_TASK GOAL_: Return every line of the records from the line containing "You are a computer-use" through the end of the records, inclusive, reproduced verbatim. Leave the pictures out of your answer.
----------------
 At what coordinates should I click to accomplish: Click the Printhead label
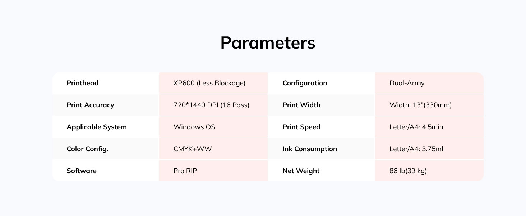coord(83,83)
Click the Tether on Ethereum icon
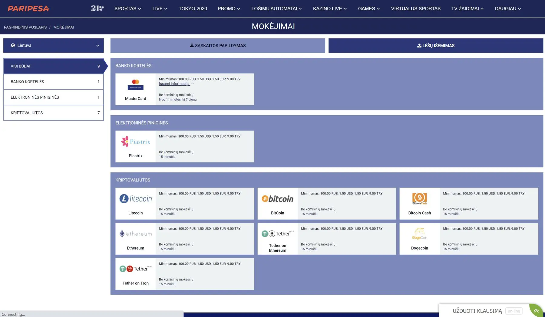This screenshot has width=545, height=317. [x=277, y=234]
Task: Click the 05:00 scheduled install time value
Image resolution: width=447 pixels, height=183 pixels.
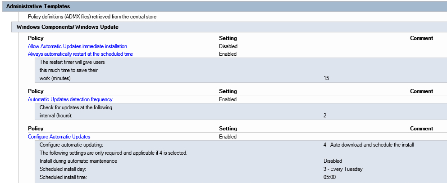Action: (x=329, y=177)
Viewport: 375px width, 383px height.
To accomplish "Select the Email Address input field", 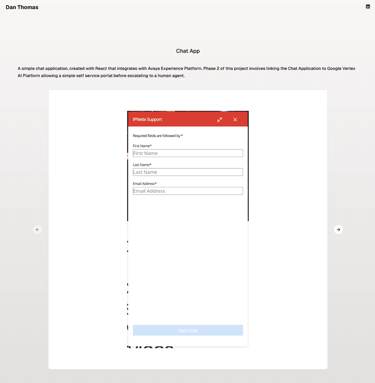I will 188,191.
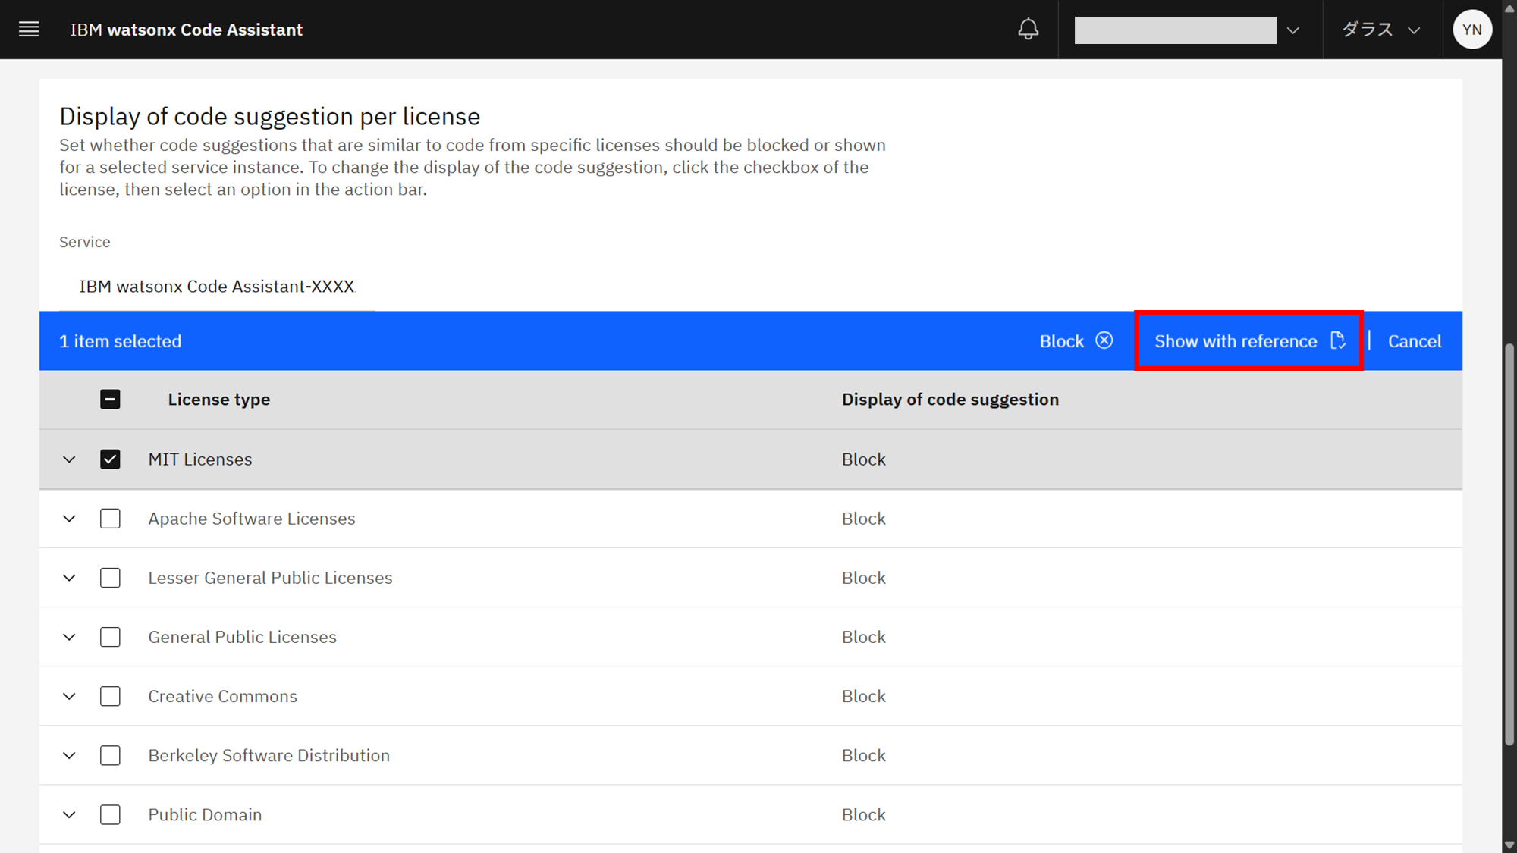Click the Show with reference button
1517x853 pixels.
coord(1236,341)
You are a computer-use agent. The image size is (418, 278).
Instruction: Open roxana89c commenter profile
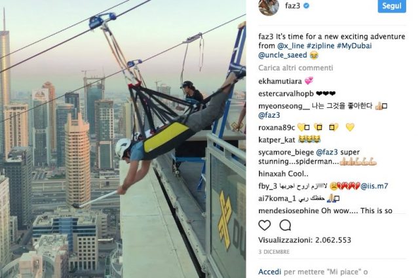click(276, 128)
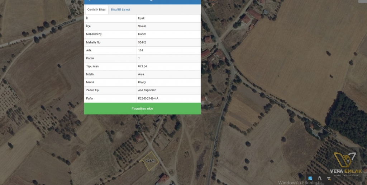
----------------
_FINISHED ANSWER_:
You are a computer-use agent. The image size is (418, 278).
Instruction: Open roxana89c commenter profile
click(276, 128)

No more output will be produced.